J'ai du mal à marcher, la vue brouillée par les larmes que je retiens, mais il est trop tard, elles ruissellent déjà sur mes joues. Arrivée devant l'édifice, je ferme les yeux et serre l'urne avec toute la force de mon amour.

Pardonne-moi d'avoir ignoré tes messages. Te souviens-tu de nos moments précieux pendant que les garçons allaient à la pêche ? Ces souvenirs s'accrochent à moi, mais, cette nuit-là, tout a basculé. J'ai essayé de te retrouver, mais tu m'as échappé. Pardon, Maman, de t'avoir abandonnée, de t'avoir laissée. Ton rire résonne encore en moi, tout comme le parfum de tes tartes aux pommes, de ton amour qui s'estompe lentement. J'ai peur d'oublier ton visage, ta voix, tout ce qui faisait de toi ma lumière. Si seulement je pouvais te serrer une dernière fois, sentir ta présence, entendre ton cœur battre contre le mien. Je prie pour que tu aies trouvé la paix, que les anges veillent sur toi, et surtout, que tu n'oublies jamais que je t'aime.

— Explique-moi ton plan, Teodor, et l'on avisera, prononcé-je, le ton ferme.

— Ce soir, il organise un divertissement caritatif dans l'une de ses propriétés. Pourquoi ne pas essayer de fouiller dans ses bureaux pour voir si tu aperçois quelque chose d'intéressant ?

Je le fixe, surprise.

— Tu es sûr que c'est une bonne idée ? Ça pourrait être extrêmement risqué, surtout si jamais je me fais attraper.

— Je sais, mais c'est peut-être notre seule chance d'en apprendre plus sur lui. Imagine ce que l'on pourrait découvrir, des preuves ou des informations qui pourraient nous aider à comprendre ce qui s'est passé.

Je prends un moment pour réfléchir, pesant le pour et le contre.

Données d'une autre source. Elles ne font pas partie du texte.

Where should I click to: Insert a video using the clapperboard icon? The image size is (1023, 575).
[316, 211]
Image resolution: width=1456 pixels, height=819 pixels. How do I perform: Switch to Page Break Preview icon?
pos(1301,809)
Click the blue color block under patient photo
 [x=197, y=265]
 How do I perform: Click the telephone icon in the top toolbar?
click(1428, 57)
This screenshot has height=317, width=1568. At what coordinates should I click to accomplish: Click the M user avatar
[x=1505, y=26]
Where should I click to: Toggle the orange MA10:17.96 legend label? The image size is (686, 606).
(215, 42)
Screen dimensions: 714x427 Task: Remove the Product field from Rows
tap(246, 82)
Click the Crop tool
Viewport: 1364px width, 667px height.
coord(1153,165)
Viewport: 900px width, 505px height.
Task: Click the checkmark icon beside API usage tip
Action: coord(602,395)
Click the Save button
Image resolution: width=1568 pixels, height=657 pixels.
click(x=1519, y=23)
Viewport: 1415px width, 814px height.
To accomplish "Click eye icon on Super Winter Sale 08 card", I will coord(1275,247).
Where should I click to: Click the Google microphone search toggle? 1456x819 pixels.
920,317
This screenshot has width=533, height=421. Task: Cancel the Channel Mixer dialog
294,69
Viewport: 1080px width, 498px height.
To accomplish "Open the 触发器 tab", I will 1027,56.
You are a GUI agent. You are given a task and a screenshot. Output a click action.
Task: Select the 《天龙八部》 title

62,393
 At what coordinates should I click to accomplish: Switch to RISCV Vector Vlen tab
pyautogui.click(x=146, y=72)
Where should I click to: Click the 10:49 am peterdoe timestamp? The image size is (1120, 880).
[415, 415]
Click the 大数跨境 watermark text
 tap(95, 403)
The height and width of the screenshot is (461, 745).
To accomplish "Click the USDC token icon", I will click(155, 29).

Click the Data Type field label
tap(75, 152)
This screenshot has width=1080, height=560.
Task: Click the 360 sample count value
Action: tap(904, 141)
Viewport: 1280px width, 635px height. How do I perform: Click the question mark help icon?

L'idée de fouiller un endroit lié à un homme aussi dangereux me donne des sueurs froides.

— Ça me fait chier de ne pas être avec toi, mais il connaît ma tête, alors que toi, non. C'est là que tu as une longueur d'avance, souligne Teodor.

Je sais qu'il a raison et je partage son appréhension.

— Oui, mais ça ne m'empêche pas de stresser à l'idée d'y aller seule, rétorqué-je.

— Tu es forte, dit-il en me prenant les mains. Rappelle-toi de tout ce que tu as déjà surmonté. Tu as cette force en toi et je reste persuadé que tu vas réussir.

— Et si quelque chose tourne mal ? Je ne souhaite pas te mettre en danger.

Il soupire, ses yeux se plissant sous l'effort de me convaincre.

— On n'a pas vraiment d'autres choix. Si l'on désire retrouver Jovan et découvrir ce qui est arrivé à ta mère, il faut prendre des risques. Je resterai à proximité, prêt à intervenir si nécessaire.

Je hoche la tête, essayant de calmer les battements rapides de mon cœur.

— D'accord, je vais le faire. Mais je veux que tu sois très prudent. Si ça tourne mal, tu dois te tirer d'affaire.

Teodor acquiesce.

— Promis, je ferai attention. Rappelle-toi, ce n'est qu'une étape. On finira par le retrouver, qu'on mettra un terme à tout ça.

Si cela nous rapproche de la vérité, je suis prête à prendre le risque.